Rosewater is a newish town in Nigeria, founded around the biodome that an alien presence has erected a decade or so ago. That alien presence landed in London and is now all over (and under the earth). With his arrival, and that of several other alien entities, the xenosphere was created. Through the xenosphere, certain types of humans (known as sensitives) can read and influence minds. Kaaro is such a sensitive, a very good one. He works at a bank (monitoring and scrambling the minds of sensitives out to rob the bank) but is actually working for a secretive agency known as S45. For S45 he finds people, and does all kinds of other odd jobs, not all voluntary. The book describes the ‘current’ day (2066), but also how Kaaro got to be in S45 back in 2055, and his early life and discovery of his talents. And then, in 2066, the sensitives around Kaaro get sick and start dying, and for all intents and purposes, it seems he will be next.

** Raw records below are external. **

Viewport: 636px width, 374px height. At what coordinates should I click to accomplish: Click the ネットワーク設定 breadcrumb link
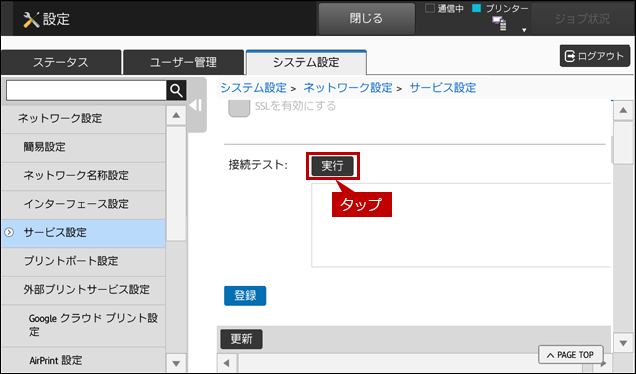[x=348, y=88]
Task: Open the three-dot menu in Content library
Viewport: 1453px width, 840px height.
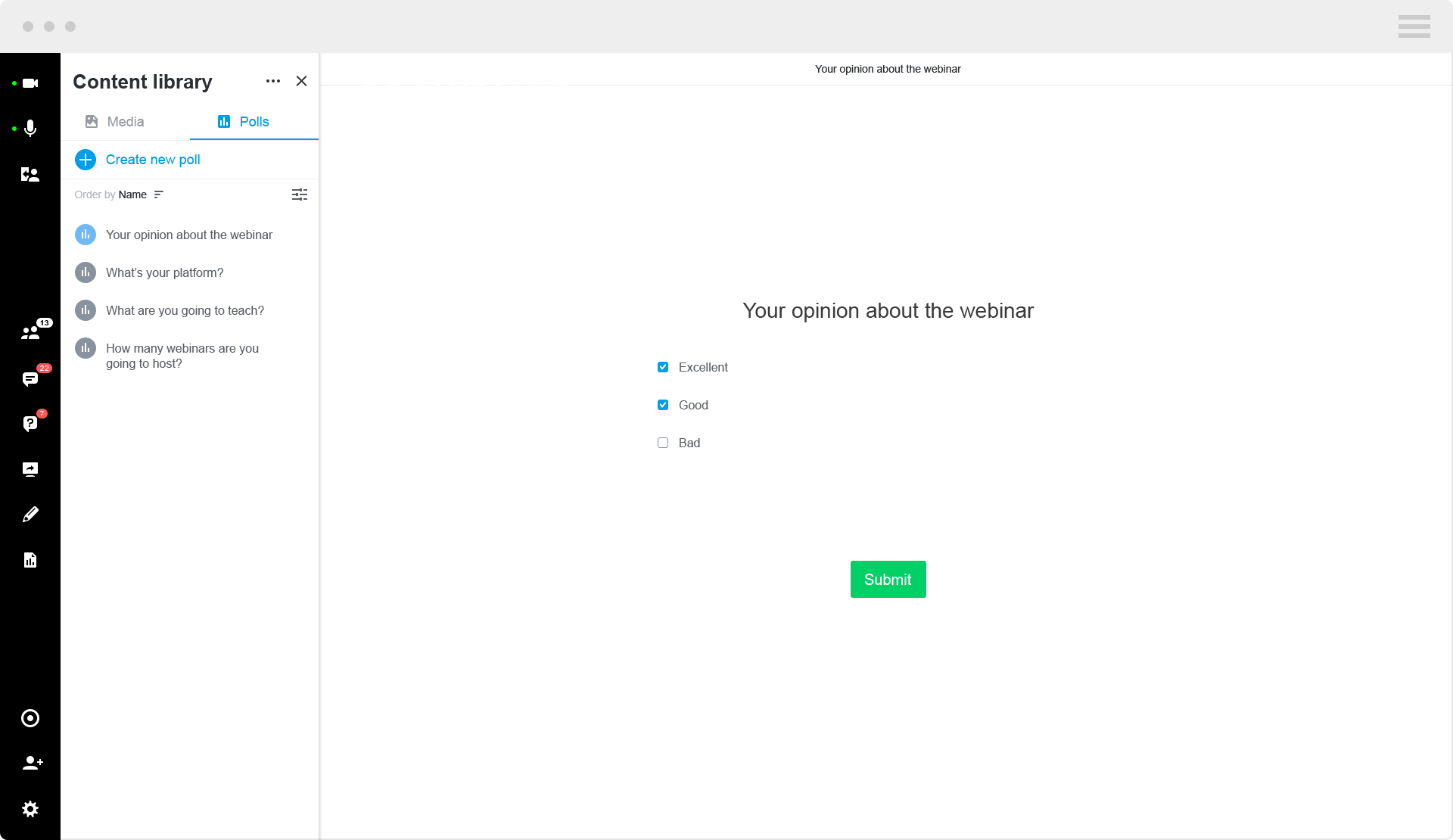Action: tap(272, 81)

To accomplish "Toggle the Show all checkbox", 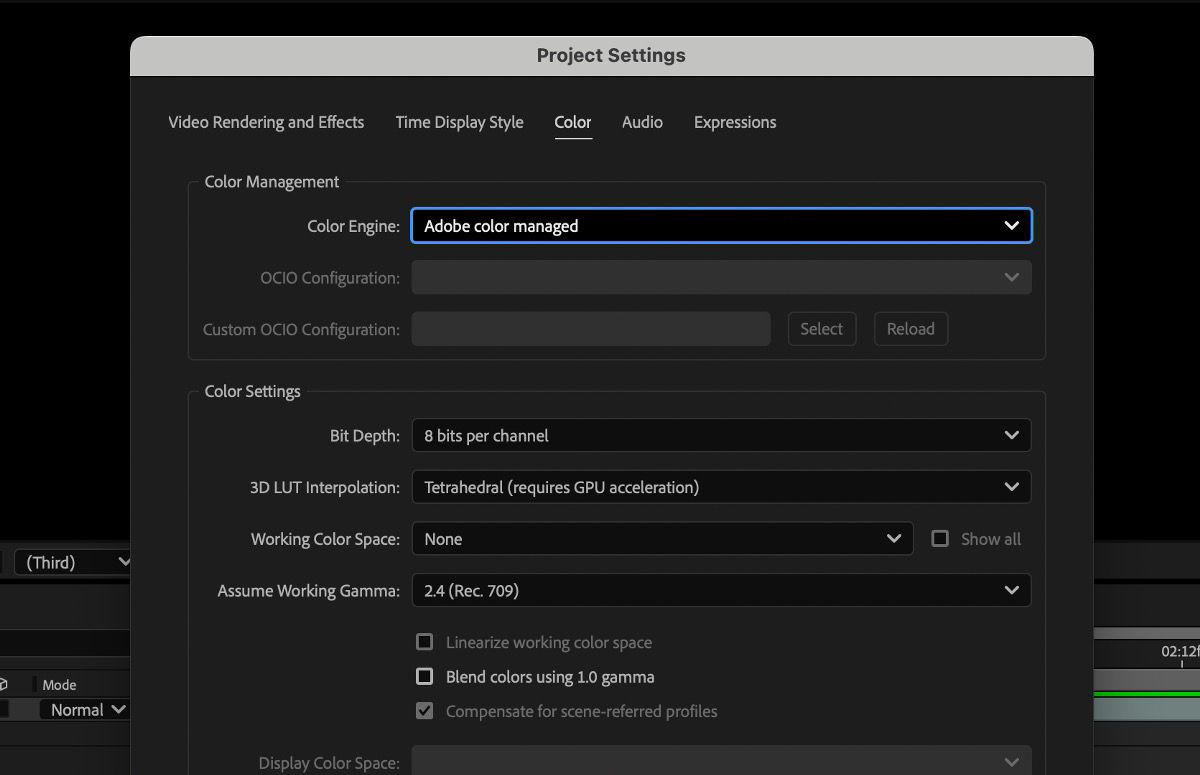I will point(940,538).
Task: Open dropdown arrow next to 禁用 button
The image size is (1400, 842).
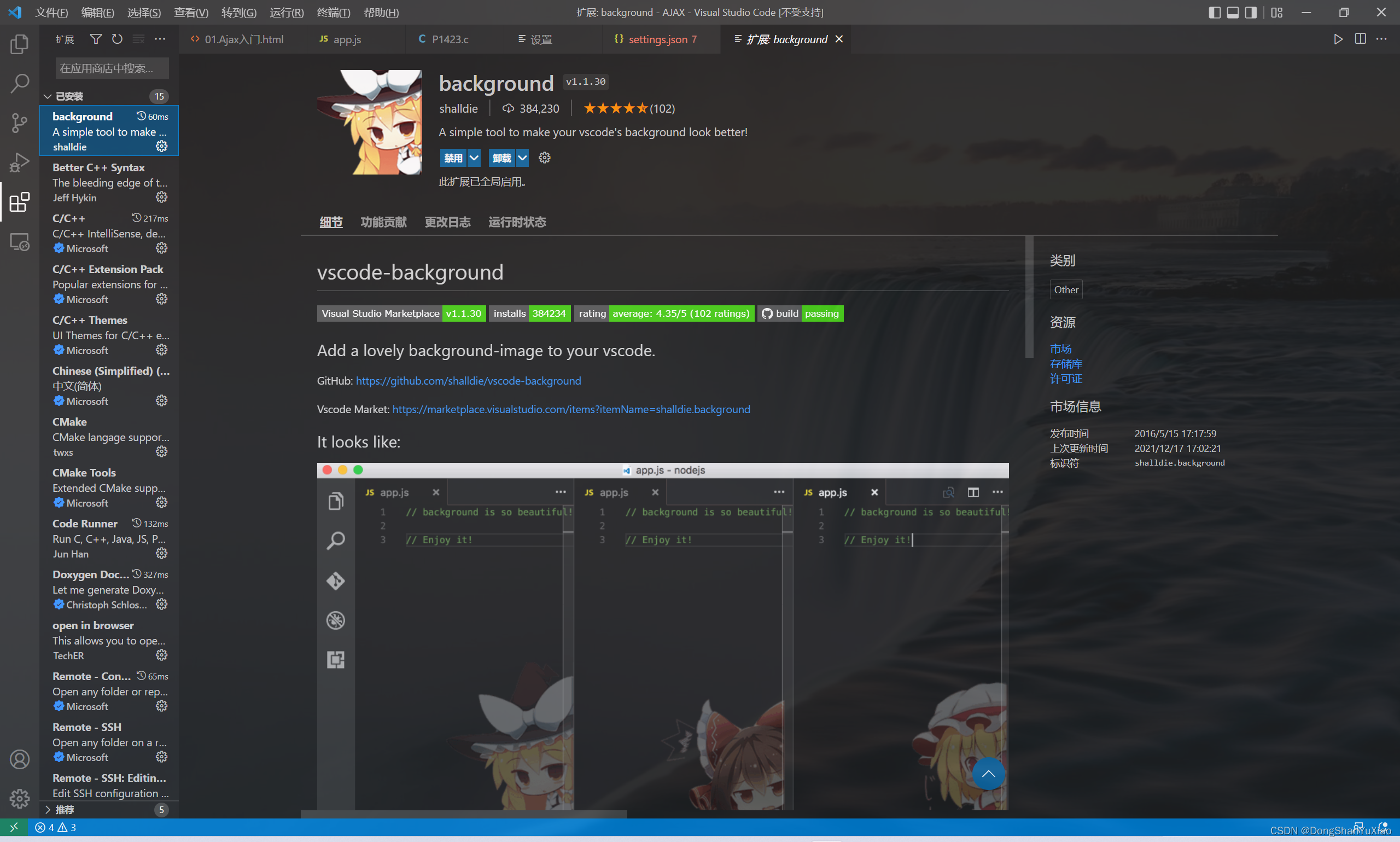Action: (x=474, y=158)
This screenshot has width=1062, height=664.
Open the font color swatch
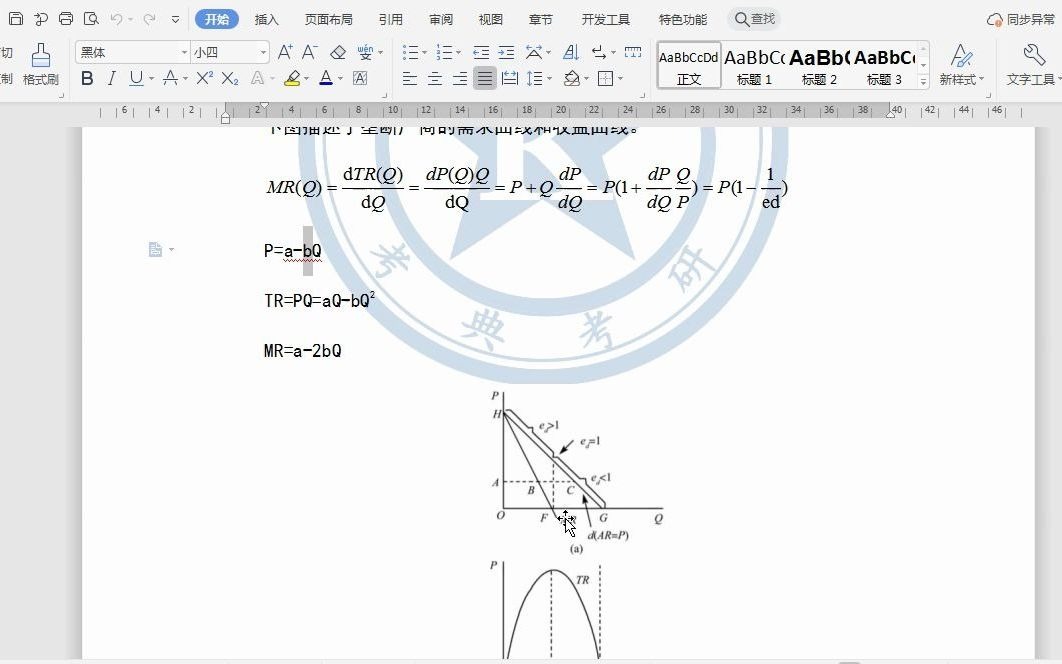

I have to be honest. Back in 2016, when I requested and received this book, my expectations weren’t really that high. That’s the main reason it stayed on my virtual to-be-read mountain. However, after reading Binti earlier this year I found out I like Afro-SF (or really POC-SF, including Ciu Lixin’s work). I’m happy to say that this work didn’t disappoint. The base is a very solid alien-invasion story (even though it’s a slow invasion) with nice elaborations about the impact of said invasion on not only Nigeria, but England and the US as well. Kaaro is a very human character, flaws and all. The only criticism I have of Rosewater is that the philosophy behind the invasion (the xenosphere, the biodome, the ultimate goal and result) seems to be hurried at the end of the book, while I would have loved to know more about it. Four out of five stars from me.